In Mr. Fromkin's definition, that generation is symbolized and was led by the greatest of them, Franklin D. Roosevelt. "Born in the 1880s," he writes, "FDR and his peers were old enough to fight in the First World War and to command in the Second."
True. And the generation of Roosevelt, Harry S. Truman, George C. Marshall and Dwight Eisenhower were also wise enough and generous enough to give their children and allies the GI Bill and the Marshall Plan, rewarding combat and suffering with the tools to build a better world.
But remember, too, that the GI generation kicked out the command generation the first chance they got. A Navy lieutenant from Boston ran for Congress in 1946 with the slogan "The New Generation Offers a Leader." Fourteen years later, that lieutenant, John F. Kennedy, was running for president as a Democrat against a Republican, Richard Nixon, who had also been a young lieutenant in the Pacific.
The GI generation went on to hold that political power for another 32 years.
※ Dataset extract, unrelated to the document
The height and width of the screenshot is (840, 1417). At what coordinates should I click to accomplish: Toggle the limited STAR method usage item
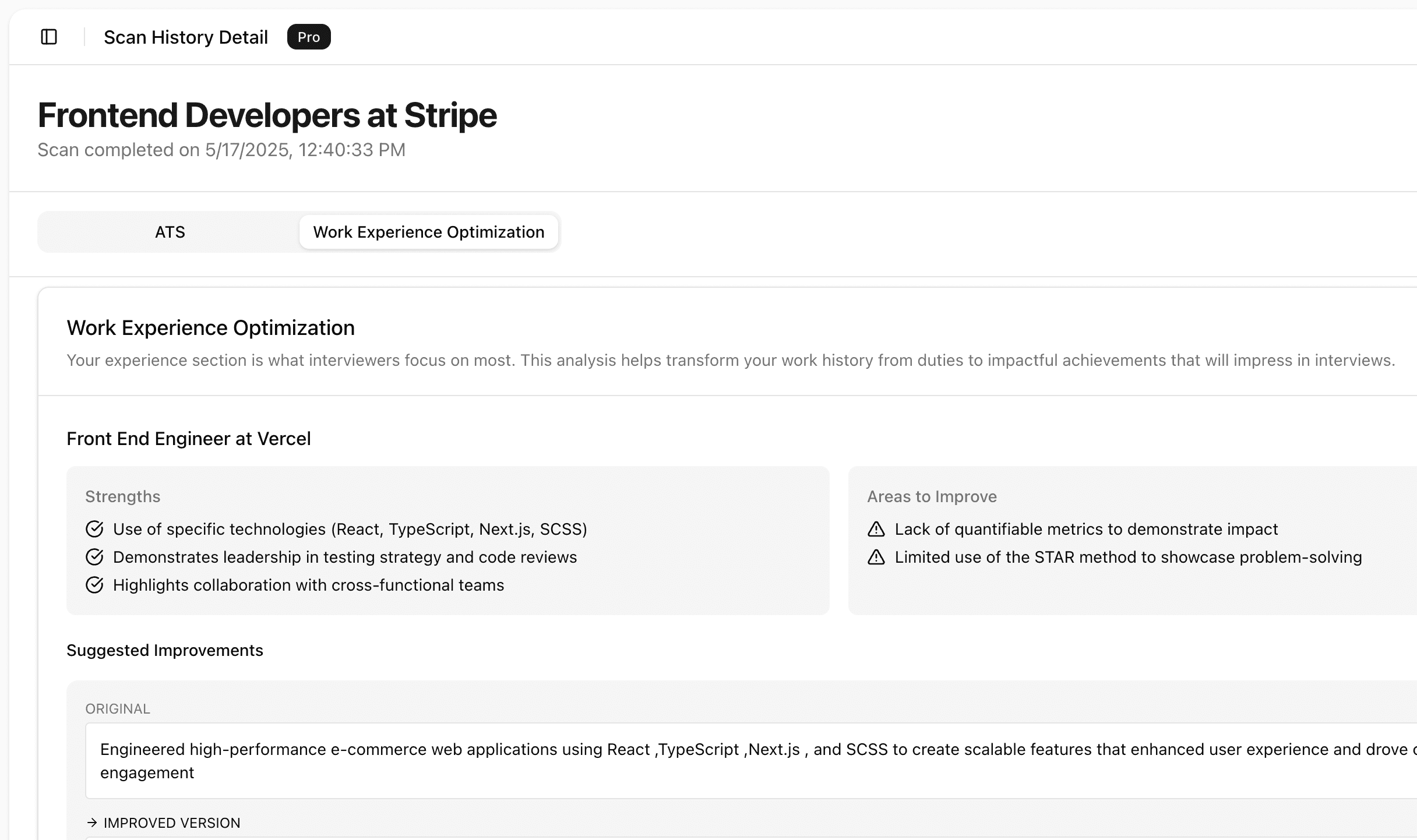pyautogui.click(x=1127, y=557)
The symbolism of the presidency passing down from the World War II's supreme commander, Eisenhower, in 1952 to the youngest lieutenant in the Navy, George Bush, in 1988 tells a great deal about the United States and its view of the world over those decades. The mind reels in wonder and admiration at the thought that an Army lieutenant from those days, Robert Dole, might grab the gold ring for his generation for another eight years.
They were a mighty bunch, a mighty oak that has shaded or stunted the generations trying to grow under their canopy of sacrifice, bravery and triumph. They persevered and ultimately won their ideological struggle with their disagreeable allies of the Soviet Union -- though part of the price of victory was the crippling of their children (or perhaps the nation itself) in Vietnam.
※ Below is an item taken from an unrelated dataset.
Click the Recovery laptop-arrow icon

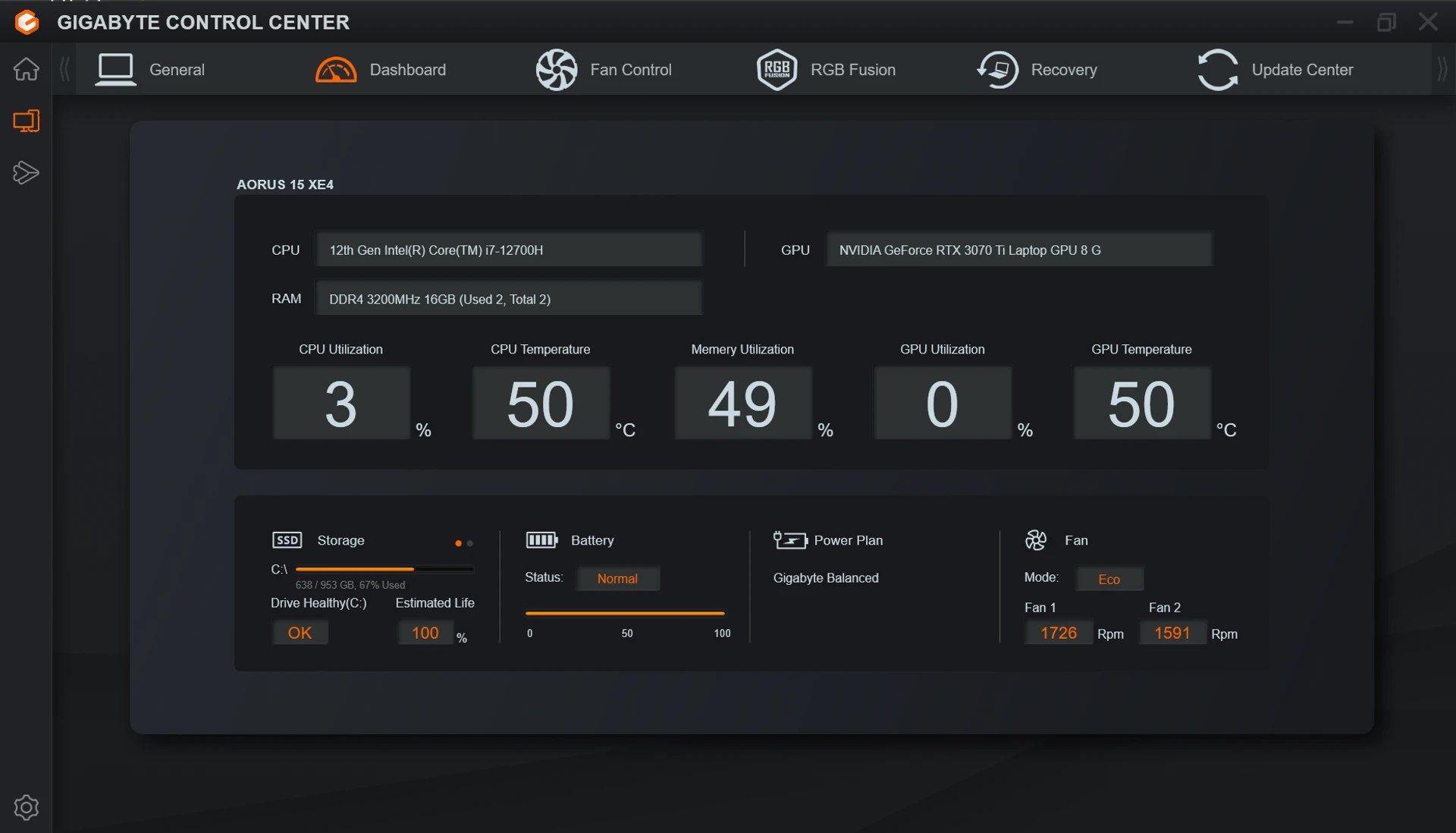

Nothing and no one seemed to grow very tall after them. The in-between, silent generation, the Americans who grew up in the 1950s, did wonderfully well for themselves -- because there were so few of them produced by the low birth-rates of World War II and the great depression before it -- but could not even manage to produce a single president. Walter Mondale, Michael Dukakis, Jack Kemp, Mario Cuomo -- none made it.
The baby boomers, the generation born after the GIs came home wives and suburbs, could not break the political hold of the war generation until 1992, when Bill Clinton, a Vietnam war protester, won over Mr. Bush with just 43 percent of the vote. Mr. Clinton was, he said, anti-authoritarian -- and so is much of his cadre. They doubt themselves.
Newsweek columnist Joe Klein, a peer of the president, wondered recently whether anyone of their generation deserved to govern because their common life experience was so thin compared with the generations that survived the Great Depression and World War II.
That is quite a question. David Fromkin ends his book with the collapse of the Soviet Union and with an unflattering contrast between Roosevelt's time and generation and our own:
"The United States that was personified by Roosevelt thrived on challenges, and had learned from the president to try to do what others said was impossible. Had FDR been told over dinner by ambassadors from former Soviet-bloc countries that they were unable to find the American financing needed to reconstruct themselves as constitutional democracies, he would have thrown back his head and roared with laughter. 'Come by my office tomorrow morning,' he would have said, 'and we'll take care of it."'
Maybe. But FDR can't help now, and neither can nostalgia about famous victories. When this golden-anniversary party ends, it will be time for the rest of us to grow up and take a new look at the world as it really is. It's our world now!
Richard Reeves is a syndicated columnist.